■ **Aufgaben**
(a) Schreiben Sie aus dem Text über die Bergwanderung alles von „Abends sitzen wir“ bis hinunter zu „Mann getragen hat.“ wortgetreu ab.
(b) Zählen Sie alle Gegenstände auf, mit denen laut dem Text über die Bergwanderung der Korb des älteren Mannes vollgestapelt ist.
(c) Führen Sie den Text über die Bergwanderung nach seinem letzten Satz weiter.

■ **Lesetext**
::::
Ich schwanke zwischen Ehrfurcht und simpler Furcht, als sich mir die nächste Passage unserer Wanderung offenbart. Ein Erdrutsch hat einen großen Teil des Hangs ins Tal befördert. Alles, was vom Weg übriggeblieben ist, ist ein sandiger, maximal einen halben Meter breiter, schlüpfriger Pfad. Links geht es steil bergab. Die Schlammlawine hat keinen Fels und keinen Strauch übriggelassen, der den tödlichen Fall in die Stromschnellen unter uns bremsen könnte. Neben mir versucht ein älterer Mann in Flipflops, sich von einer Felsbank, auf der er gerastet hatte, zu erheben. Doch der gewaltige Korb, den er auf dem Rücken trägt, bis weit über seinen Kopf vollgestapelt mit metallenen Kochtöpfen, Kannen und Kesseln, bringt ihn ins Straucheln. Er schwankt, richtet sein Stirnband und versucht sein Gleichgewicht wiederzufinden.

Abends sitzen wir in der gut geheizten Stube und lästern über eine Schweizer Reisegruppe, die gleichzeitig mit uns durch die Berge zieht. Sie ist das Objekt unserer Erheiterung und ein karikaturistisch verzerrter Spiegel unserer selbst. Aber es macht immer mehr Spaß, die zu beneiden, die mehr haben, als zu bemitleiden, wer weniger hat. Mit lässiger Selbstverständlichkeit nehmen die Teilnehmer des Schweizer »Komfort­trekkings« – wie es auf der Website heißt – ihre warmen, nach Eukalyptus duftenden Handtücher in der Lodge entgegen. Was für eine Wohltat! Träger und Guides beginnen unterdessen auf 3.800 Höhenmetern Käsefondue vorzubereiten. Der große Topf auf dem schmiedeeisernen Ofen sieht aus wie der, den der alte Mann getragen hat.
::::
■ **Angezeigte Informationen**

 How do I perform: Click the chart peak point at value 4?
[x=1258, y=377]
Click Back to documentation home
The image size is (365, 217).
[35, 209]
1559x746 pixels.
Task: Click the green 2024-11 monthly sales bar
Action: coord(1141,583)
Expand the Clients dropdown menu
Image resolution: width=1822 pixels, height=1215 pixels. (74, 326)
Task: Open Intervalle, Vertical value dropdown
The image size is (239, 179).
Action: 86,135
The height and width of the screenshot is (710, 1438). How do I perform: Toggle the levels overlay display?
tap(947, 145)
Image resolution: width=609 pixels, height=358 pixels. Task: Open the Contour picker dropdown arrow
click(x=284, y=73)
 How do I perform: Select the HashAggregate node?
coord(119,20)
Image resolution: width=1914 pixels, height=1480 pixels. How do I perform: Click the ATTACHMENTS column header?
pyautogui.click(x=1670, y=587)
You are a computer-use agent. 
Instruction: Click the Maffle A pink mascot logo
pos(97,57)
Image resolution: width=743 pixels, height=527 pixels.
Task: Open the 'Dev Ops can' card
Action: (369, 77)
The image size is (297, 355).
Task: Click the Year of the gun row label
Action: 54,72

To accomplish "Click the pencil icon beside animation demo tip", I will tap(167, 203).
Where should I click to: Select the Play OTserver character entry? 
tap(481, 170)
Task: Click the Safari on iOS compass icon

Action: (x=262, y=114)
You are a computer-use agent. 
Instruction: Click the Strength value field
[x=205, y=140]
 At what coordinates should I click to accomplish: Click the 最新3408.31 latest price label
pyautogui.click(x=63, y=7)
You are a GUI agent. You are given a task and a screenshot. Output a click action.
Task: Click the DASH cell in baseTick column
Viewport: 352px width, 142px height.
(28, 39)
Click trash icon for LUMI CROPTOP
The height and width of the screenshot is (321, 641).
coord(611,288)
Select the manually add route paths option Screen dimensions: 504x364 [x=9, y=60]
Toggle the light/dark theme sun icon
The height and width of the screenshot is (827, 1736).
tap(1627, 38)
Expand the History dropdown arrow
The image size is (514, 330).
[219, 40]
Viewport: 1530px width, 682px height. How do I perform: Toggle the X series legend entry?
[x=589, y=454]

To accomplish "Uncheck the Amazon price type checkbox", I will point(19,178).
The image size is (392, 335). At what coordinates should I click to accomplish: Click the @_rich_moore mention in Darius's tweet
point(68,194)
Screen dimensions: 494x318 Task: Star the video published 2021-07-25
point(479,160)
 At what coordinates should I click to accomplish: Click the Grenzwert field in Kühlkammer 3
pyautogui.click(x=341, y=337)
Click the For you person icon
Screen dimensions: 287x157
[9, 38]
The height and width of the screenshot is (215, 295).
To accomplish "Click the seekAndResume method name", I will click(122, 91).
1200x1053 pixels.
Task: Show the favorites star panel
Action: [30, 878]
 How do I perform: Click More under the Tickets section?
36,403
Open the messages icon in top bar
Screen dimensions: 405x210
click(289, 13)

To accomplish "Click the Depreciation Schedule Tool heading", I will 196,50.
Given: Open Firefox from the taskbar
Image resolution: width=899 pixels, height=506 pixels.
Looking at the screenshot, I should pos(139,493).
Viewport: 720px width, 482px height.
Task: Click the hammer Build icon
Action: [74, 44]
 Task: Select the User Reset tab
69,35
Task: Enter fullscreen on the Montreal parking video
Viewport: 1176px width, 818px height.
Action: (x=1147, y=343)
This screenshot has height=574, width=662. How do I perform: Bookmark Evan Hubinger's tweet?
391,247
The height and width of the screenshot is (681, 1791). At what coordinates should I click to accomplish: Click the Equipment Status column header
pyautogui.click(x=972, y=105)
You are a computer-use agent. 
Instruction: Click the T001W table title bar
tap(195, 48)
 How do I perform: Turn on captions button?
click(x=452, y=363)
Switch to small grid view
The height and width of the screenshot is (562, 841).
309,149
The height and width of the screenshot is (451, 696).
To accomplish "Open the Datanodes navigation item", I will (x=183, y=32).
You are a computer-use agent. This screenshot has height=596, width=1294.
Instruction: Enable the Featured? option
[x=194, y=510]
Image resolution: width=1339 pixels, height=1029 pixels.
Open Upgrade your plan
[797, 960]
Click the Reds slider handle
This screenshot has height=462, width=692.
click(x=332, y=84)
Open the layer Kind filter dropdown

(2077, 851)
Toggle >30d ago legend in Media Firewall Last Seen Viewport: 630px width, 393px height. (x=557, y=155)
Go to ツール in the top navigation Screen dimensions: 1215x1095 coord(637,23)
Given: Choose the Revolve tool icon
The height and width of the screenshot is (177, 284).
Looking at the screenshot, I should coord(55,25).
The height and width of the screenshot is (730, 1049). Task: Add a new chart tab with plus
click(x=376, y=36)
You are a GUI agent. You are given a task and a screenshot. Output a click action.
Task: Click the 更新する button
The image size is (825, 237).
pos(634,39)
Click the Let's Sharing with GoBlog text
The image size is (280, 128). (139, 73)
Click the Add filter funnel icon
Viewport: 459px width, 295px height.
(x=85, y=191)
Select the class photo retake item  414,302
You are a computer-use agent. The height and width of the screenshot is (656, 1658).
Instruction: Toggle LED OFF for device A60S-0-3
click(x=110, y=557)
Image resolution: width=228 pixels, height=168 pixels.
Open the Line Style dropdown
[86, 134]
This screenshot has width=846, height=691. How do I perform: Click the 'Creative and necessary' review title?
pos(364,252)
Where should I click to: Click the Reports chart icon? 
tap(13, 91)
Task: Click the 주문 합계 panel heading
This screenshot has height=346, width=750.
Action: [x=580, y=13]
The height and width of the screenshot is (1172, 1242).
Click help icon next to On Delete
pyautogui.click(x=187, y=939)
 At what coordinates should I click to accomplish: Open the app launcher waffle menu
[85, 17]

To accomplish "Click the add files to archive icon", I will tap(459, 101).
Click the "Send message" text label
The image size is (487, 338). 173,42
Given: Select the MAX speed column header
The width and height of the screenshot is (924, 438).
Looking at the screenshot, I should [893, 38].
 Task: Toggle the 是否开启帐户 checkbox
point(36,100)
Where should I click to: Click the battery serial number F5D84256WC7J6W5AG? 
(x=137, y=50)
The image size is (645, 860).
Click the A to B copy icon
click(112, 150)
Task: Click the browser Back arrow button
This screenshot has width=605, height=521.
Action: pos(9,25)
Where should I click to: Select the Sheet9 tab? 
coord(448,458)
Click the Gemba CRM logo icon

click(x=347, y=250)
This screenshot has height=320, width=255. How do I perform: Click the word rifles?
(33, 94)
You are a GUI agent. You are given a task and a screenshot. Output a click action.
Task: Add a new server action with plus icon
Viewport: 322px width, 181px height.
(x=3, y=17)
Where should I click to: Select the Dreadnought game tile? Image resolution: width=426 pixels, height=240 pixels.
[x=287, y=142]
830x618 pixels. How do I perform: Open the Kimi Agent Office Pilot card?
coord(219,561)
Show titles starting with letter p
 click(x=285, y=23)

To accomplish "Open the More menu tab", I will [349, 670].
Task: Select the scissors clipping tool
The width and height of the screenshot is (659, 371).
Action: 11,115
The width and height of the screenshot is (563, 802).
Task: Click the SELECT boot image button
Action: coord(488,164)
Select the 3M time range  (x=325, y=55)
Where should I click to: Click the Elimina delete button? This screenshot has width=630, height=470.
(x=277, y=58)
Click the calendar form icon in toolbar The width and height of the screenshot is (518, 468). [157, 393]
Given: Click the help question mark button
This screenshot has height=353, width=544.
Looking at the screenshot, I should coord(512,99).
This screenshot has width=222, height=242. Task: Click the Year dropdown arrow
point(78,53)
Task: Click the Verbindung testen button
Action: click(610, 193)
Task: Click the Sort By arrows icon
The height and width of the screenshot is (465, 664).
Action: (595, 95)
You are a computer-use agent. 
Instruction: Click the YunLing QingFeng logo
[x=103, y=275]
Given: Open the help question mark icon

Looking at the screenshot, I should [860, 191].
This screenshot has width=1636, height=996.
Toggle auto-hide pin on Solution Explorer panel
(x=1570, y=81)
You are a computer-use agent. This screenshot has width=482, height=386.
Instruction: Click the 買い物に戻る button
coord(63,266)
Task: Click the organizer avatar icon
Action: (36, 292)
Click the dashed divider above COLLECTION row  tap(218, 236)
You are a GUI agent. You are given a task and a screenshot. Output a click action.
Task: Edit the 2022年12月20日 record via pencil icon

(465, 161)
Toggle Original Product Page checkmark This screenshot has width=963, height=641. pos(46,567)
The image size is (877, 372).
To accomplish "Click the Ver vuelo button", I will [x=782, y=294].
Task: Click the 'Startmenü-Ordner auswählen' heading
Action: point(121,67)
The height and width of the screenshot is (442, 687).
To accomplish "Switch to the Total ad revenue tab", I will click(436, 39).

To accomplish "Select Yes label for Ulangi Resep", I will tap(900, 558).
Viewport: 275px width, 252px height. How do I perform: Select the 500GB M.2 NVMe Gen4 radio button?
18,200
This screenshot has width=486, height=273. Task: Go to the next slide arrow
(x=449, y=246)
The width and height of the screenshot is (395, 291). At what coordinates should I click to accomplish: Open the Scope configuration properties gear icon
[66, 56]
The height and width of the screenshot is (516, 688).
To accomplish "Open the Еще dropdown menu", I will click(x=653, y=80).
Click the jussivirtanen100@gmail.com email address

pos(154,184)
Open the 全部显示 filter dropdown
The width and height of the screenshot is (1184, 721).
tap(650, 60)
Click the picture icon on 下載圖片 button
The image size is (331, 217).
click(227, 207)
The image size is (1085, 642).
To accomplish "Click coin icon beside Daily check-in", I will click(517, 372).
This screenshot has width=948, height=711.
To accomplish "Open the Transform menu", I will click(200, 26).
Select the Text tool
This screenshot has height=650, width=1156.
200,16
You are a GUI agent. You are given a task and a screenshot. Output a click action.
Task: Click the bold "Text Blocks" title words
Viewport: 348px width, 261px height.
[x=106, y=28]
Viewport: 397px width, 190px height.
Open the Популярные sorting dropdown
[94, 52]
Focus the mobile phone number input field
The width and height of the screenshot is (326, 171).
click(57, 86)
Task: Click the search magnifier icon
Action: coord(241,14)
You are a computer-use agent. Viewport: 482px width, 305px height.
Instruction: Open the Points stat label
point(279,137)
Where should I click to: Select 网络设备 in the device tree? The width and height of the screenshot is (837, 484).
::::
■ **Lösungen**
(a)
Abends sitzen wir in der gut geheizten Stube und lästern über eine Schweizer Reisegruppe, die gleichzeitig mit uns durch die Berge zieht. Sie ist das Objekt unserer Erheiterung und ein karikaturistisch verzerrter Spiegel unserer selbst. Aber es macht immer mehr Spaß, die zu beneiden, die mehr haben, als zu bemitleiden, wer weniger hat. Mit lässiger Selbstverständlichkeit nehmen die Teilnehmer des Schweizer »Komfort­trekkings« – wie es auf der Website heißt – ihre warmen, nach Eukalyptus duftenden Handtücher in der Lodge entgegen. Was für eine Wohltat! Träger und Guides beginnen unterdessen auf 3.800 Höhenmetern Käsefondue vorzubereiten. Der große Topf auf dem schmiedeeisernen Ofen sieht aus wie der, den der alte Mann getragen hat.

(b) metallene Kochtöpfe, Kannen und Kessel

(c)
Die NGO Naturfreunde Nepal, Sektion Pokhara empfiehlt pro Träger eine Last von zwölf bis 20 Kilogramm am Tag. Ab 5.000 Höhenmeter sollte sich die Last auf vier bis fünf beschränken. Das ist weit von den standardisierten 30 Kilogramm entfernt, die von einigen Trekkingagenturen trotz gesetzlicher Richtlinien überschritten werden.5 Ein Gesundheitsrisiko stellt dabei nicht nur die dauerhafte Belastung dar, die über ein Band, das über die Stirn gelegt wird, auf den Körper wirkt, sondern auch verringerte Beweglichkeit und Reaktionsfähigkeit.

Es ist nicht leicht, dem Märchen des Tourismus zu erliegen, wenn sich diese Tragödie vor den eigenen Augen abspielt. Schwer zu glauben, dass wir hier die Wirtschaft eines der ärmsten Länder der Welt unterstützen und noch schwerer, dass das nichts mit internalisiertem Rassismus zu tun hat, wenn ich drei Männern mit müdem Lächeln dabei zusehe, wie sie die erdrückende Last unserer Privilegien mit bloßer Muskelkraft Tausende Höhenmeter hinauftragen. Auf der anderen Seite des sandigen Weges warte ich darauf, ob der Mann mit seinem Korb noch auftaucht.

Biowein und Klassenkampf

Zwei Wochen später streife ich durch Kathmandu. Am Abend sind wir mit dem Geschäftsführer unserer Trekkingagentur zum Abschlussessen verabredet. Doch es ist noch Zeit. Also: Souvenirshopping. Bald darauf finde ich mich in einer merkwürdigen Parallelwelt wieder. Gemeinsam mit Yogatouristen und buddhistischen Mönchen stöbere ich durch Läden voller Räucherstäbchen, Gebetstücher und Kamasutra-Kartenspielen. Bevor ich mich entscheiden kann, ob das noch geschicktes Marketing oder schon kulturelle Aneignung plus Entweihung ist, muss ich los.

Wir werden vom Hotel abgeholt. Während das Auto sich durch die engen Gassen Kathmandus schlängelt, werden diese langsam weniger holprig, weniger dreckig, weniger voll. Erdbebenruinen werden zu modernen Villen. Als wir halten, führt der Sohn des Geschäftsführers uns ins Haus. »Das ist von meiner Uni in Australien«, erklärt er und deutet dabei auf eine gerahmte Universitätsurkunde an der Wand. Ich gucke genauer hin: Master in Tourismus Management. Bei dem nächsten Bild kann ich meine Überraschung kaum verbergen. »Ist das Hillary Clinton?« Unsere kleine Gruppe schart sich wie Groupies um das Bild. Die Antwort ist nur ein höfliches Nicken. Die Frage kommt anscheinend oft.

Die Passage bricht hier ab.